Intuitively, if you want to be energy efficient, you should die. (I credit Tony Bell with this analysis.) But now, it seems like there is buzz around the idea that energy efficiency leads to prediction of input.
In my opinion, this is almost true.
I can't find a way in which Tony Bell's argument doesn't hold up, unless you add so many constraints to your system that the death solution is impossible. For example, in this very interesting recent preprint, it seems to be the case that the death solution is impossible. If you add a scalar v in front of the input in their RNN, the death solution is now possible; I hypothesize some experiments might confirm that training for energy efficiency would set v to 0 and kill the activations of the network entirely. But instead, their system is constrained so that energy efficiency demands that "p" must be the negative of the input, and so predictive coding results.

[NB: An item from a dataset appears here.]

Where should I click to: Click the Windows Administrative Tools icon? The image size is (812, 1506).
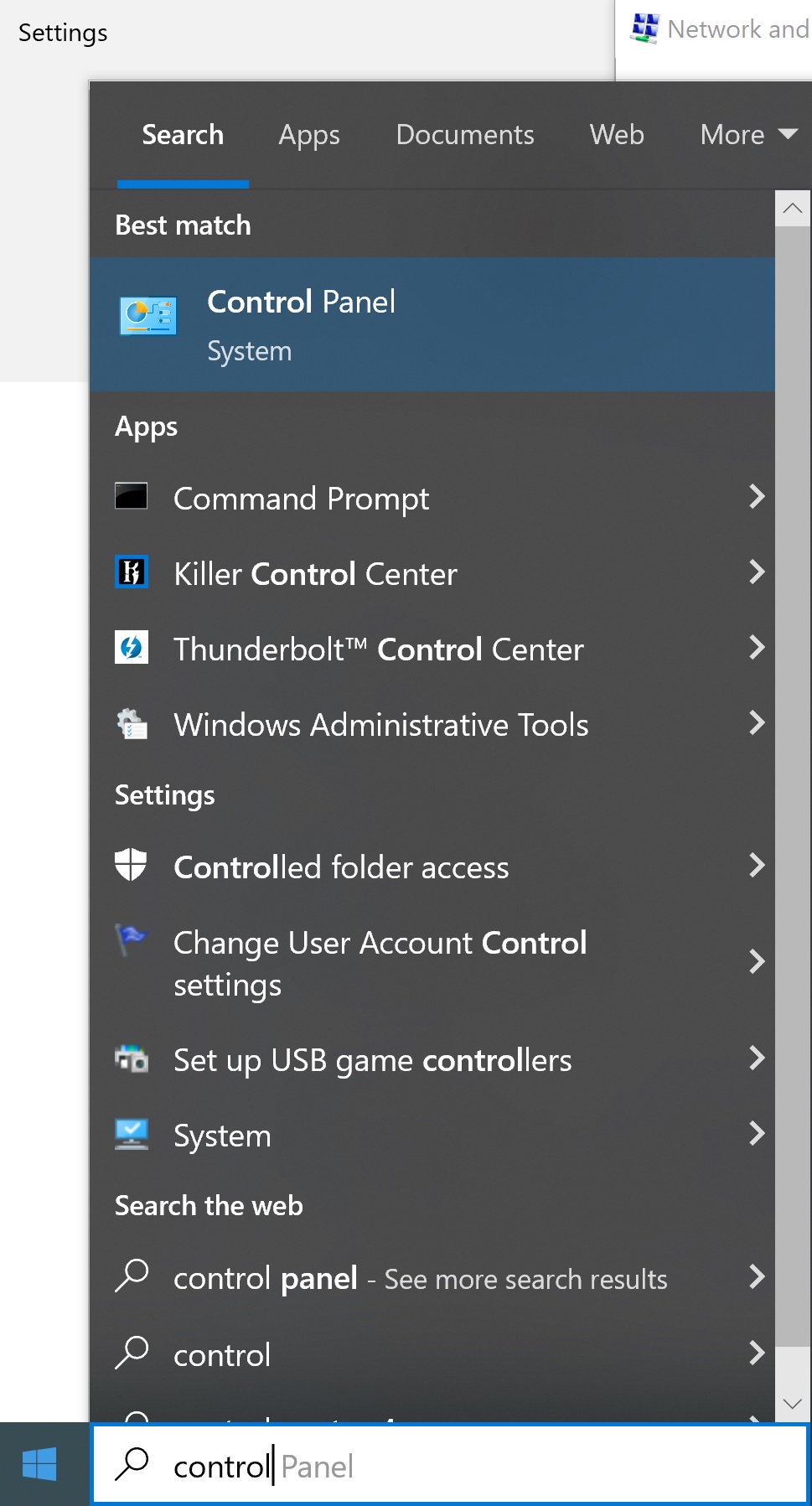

A more general take on energy efficiency and prediction is the thermodynamics of prediction. Continuous-time versions are in this paper. I find this bound to be quite clever in that it equates prediction inefficiency with energy efficiency, rather than prediction wholesale. Prediction inefficiency can actually be zero when there is no prediction (e.g., this paper).
It is not yet clear to me if this bound is tight, though, for optimized systems. Based on the overly simple examples in the aforementioned paper, I'd say no, but we'll have to see.